For detail description of the feature, please refer to:

http://en.wikipedia.org/wiki/C%2B%2B0x#New_string_literals

http://www.open-std.org/jtc1/sc22/wg21/docs/papers/2007/n2442.htm


Overview

C++0x will support three Unicode encodings: UTF-8, UTF-16 and UTF-32.

char has a size big enough to hold a UTF-8 character and can be used to hold UTF-8 characters.
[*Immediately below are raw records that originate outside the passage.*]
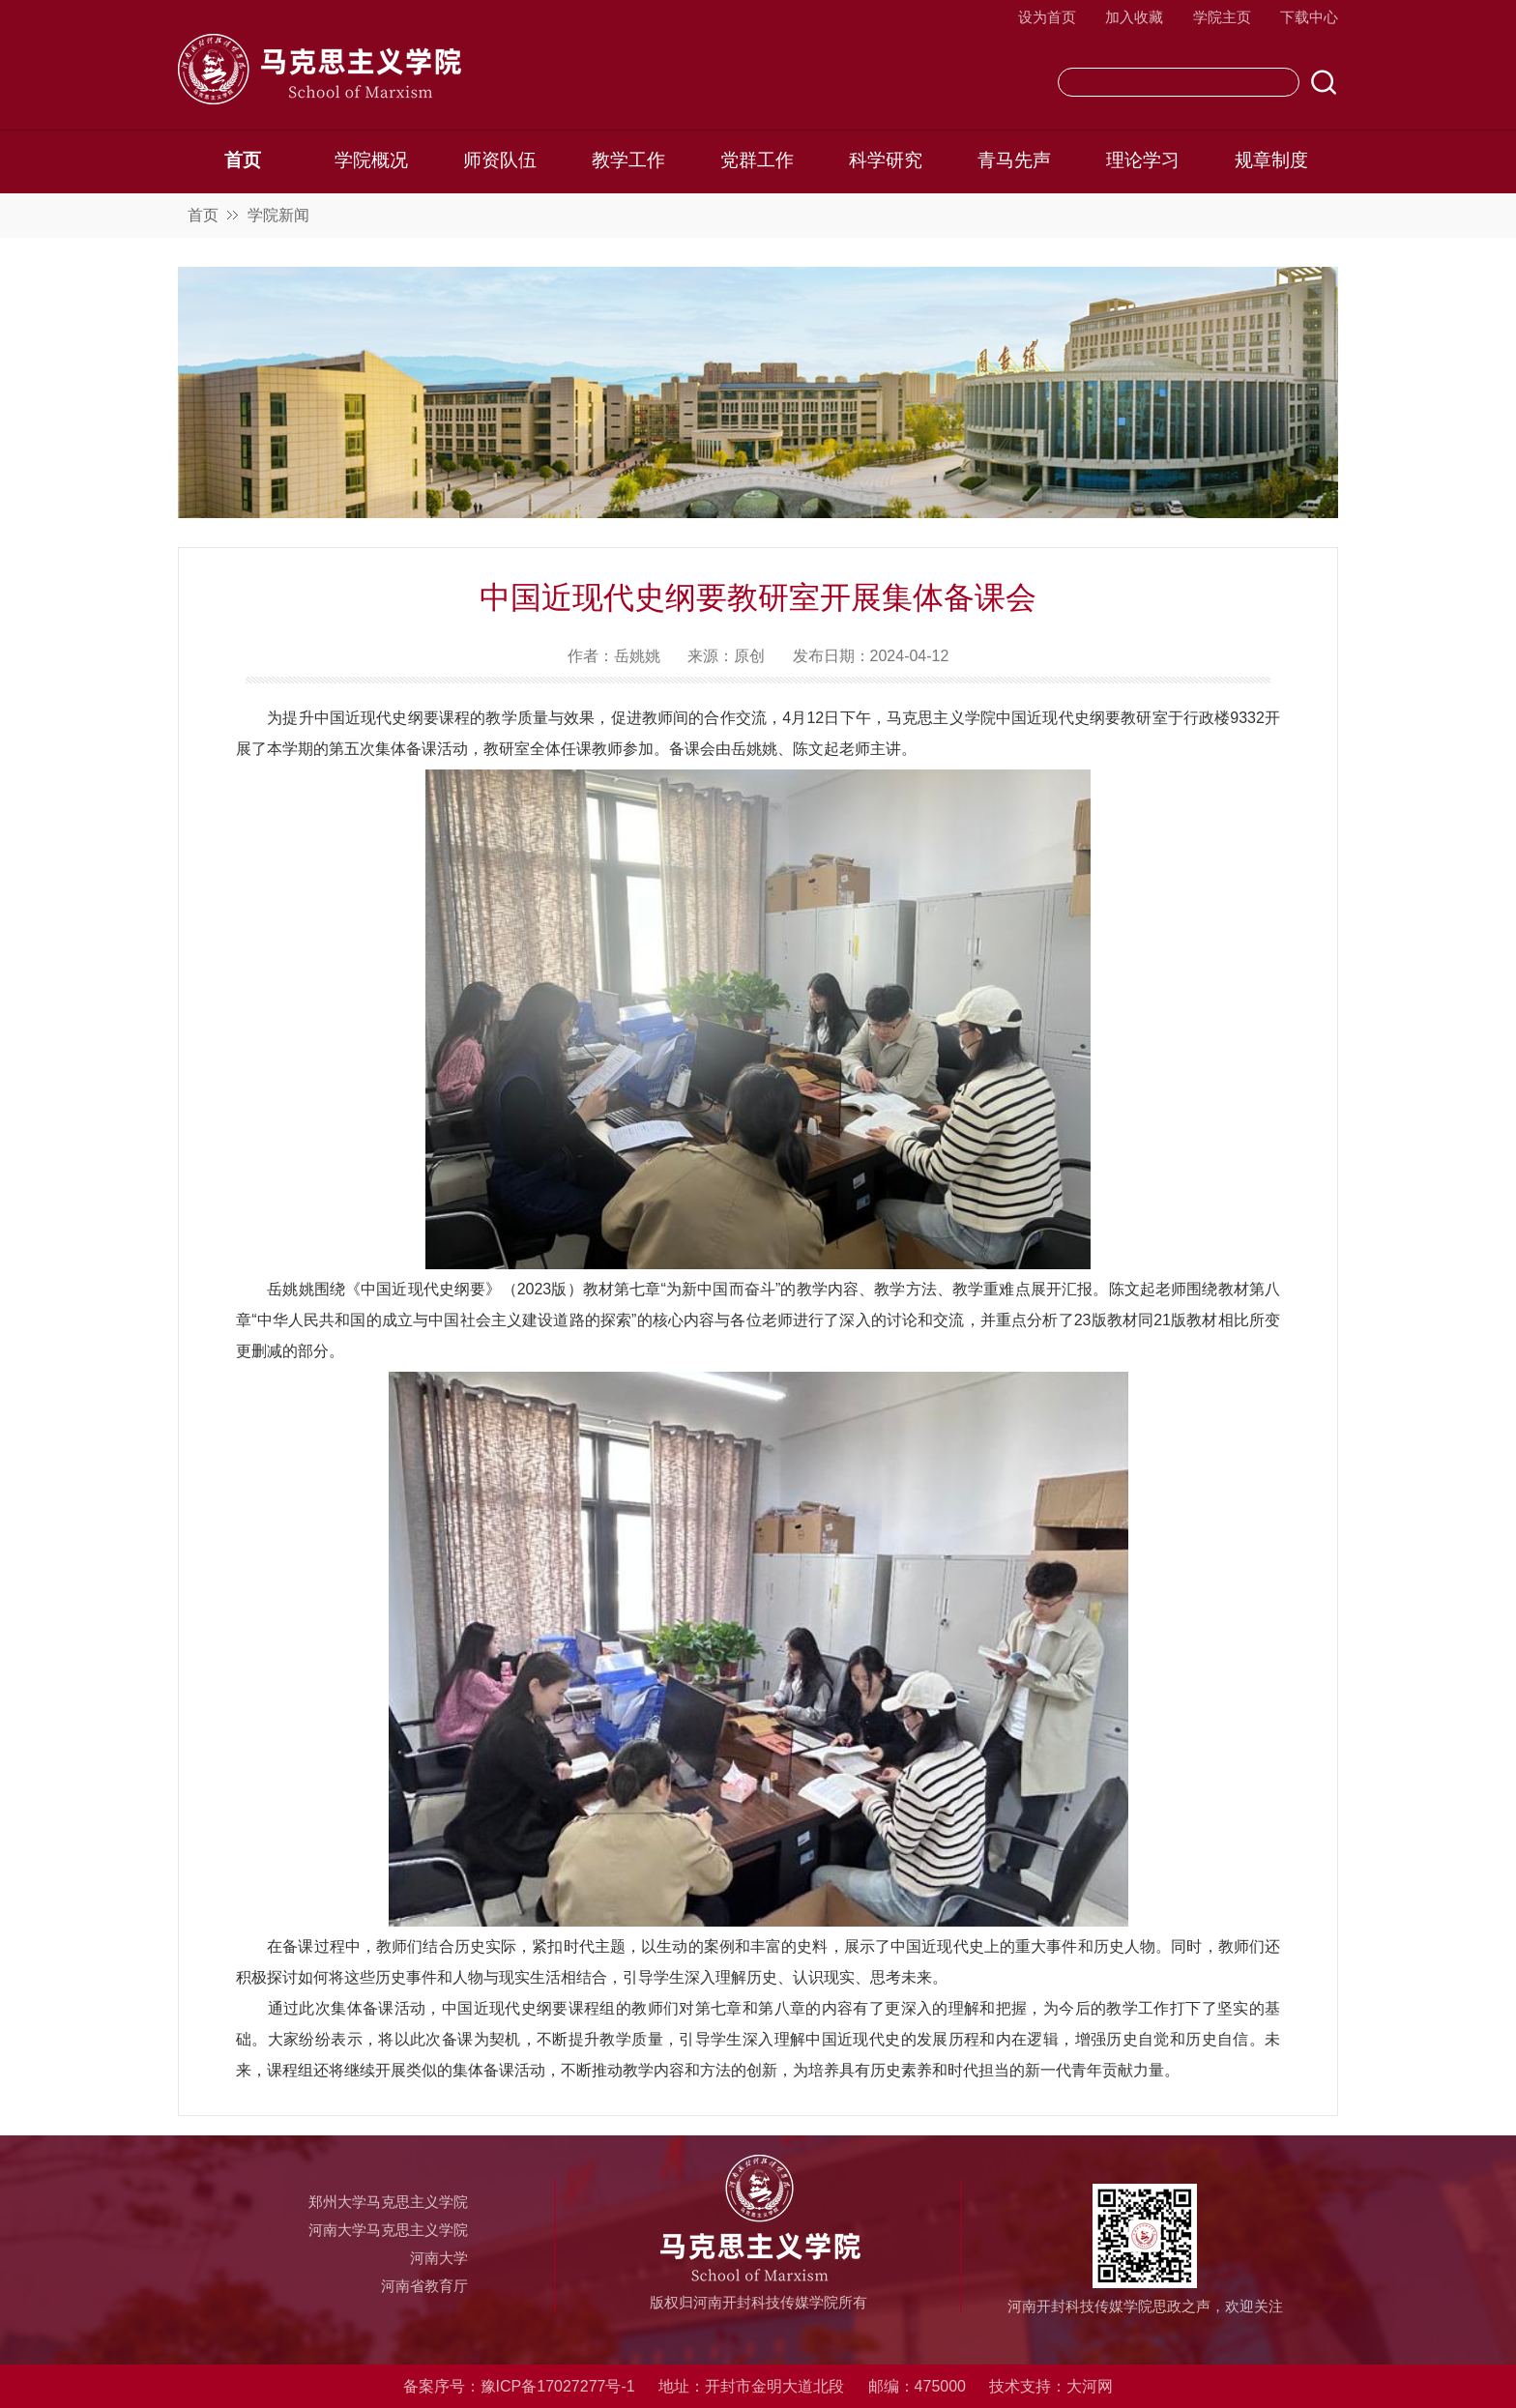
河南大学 (439, 2257)
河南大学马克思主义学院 (388, 2229)
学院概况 (371, 160)
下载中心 (1309, 17)
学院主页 (1222, 17)
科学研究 (885, 160)
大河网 (1089, 2386)
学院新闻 (278, 215)
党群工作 (757, 160)
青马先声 (1014, 160)
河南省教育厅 (424, 2285)
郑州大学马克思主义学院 (388, 2201)
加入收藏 (1134, 17)
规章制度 (1271, 160)
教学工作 (628, 160)
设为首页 (1047, 17)
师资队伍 (500, 160)
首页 (242, 160)
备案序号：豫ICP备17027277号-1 (519, 2386)
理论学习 (1143, 160)
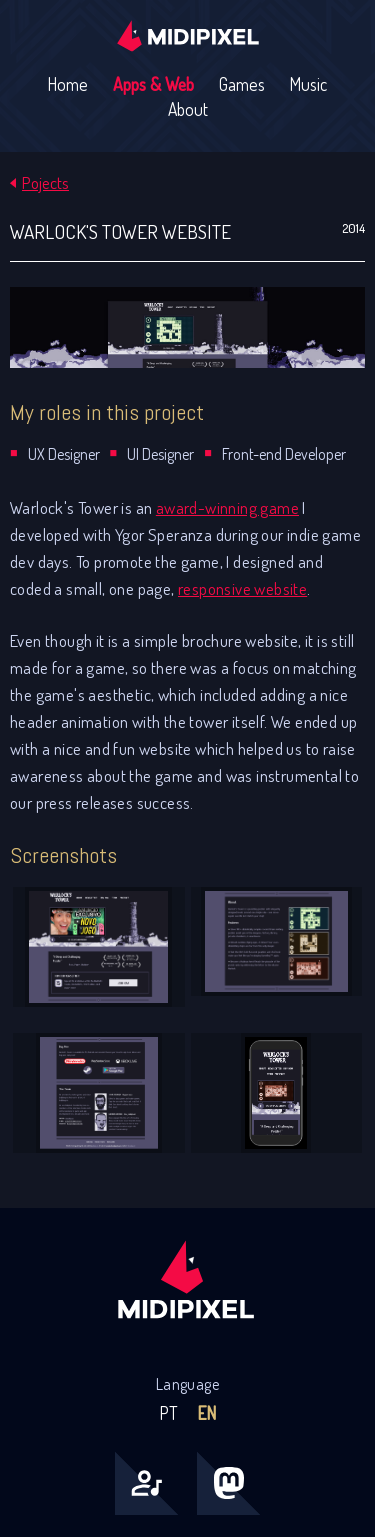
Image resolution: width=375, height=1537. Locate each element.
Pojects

Two new types are also introduced:

  • char16_t has a size big enough to hold a UTF-16 character and can be used to hold UTF-16 characters.
  • char32_t has a size big enough to hold a UTF-32 character and can be used to hold UTF-32 characters.


Proposed change to DWARF

Purpose

  • New base type debug information entries are required to represent char16_t and char32_t.
  • New debug information is needed to describe the encoding used for the character type.
  • This proposal describes new base type encodings for the UTF8/16/32 encoding.


7.8 Base Type Encodings

DW_ATE_utf 0x10


5.1: Base Type Entries

For example, the C++ type char16_t is represented by a base type entry with a name attribute whose value is "char16_t", an encoding attribute whose value is DW_ATE_utf and a byte size attribute whose value is 2.


Appendix

D.9 UTF character type examples

char16_t chr_a = u'h';
char32_t chr_b = U'h';

1$:  DW_TAG_base_type
         DW_AT_name("char16_t")
         DW_AT_encoding(DW_ATE_utf)
         DW_AT_byte_size(2)
2$:  DW_TAG_base_type
         DW_AT_name("char32_t")
         DW_AT_encoding(DW_ATE_utf)
         DW_AT_byte_size(4)
3$:  DW_TAG_variable
         DW_AT_name("chr_a")
         DW_AT_type(reference to 1$)
4$:  DW_TAG_variable
         DW_AT_name("chr_b")
         DW_AT_type(reference to 2$)


Change History

April 20, 2009.

  • Re-format DWARF description in Example section to match current documentation.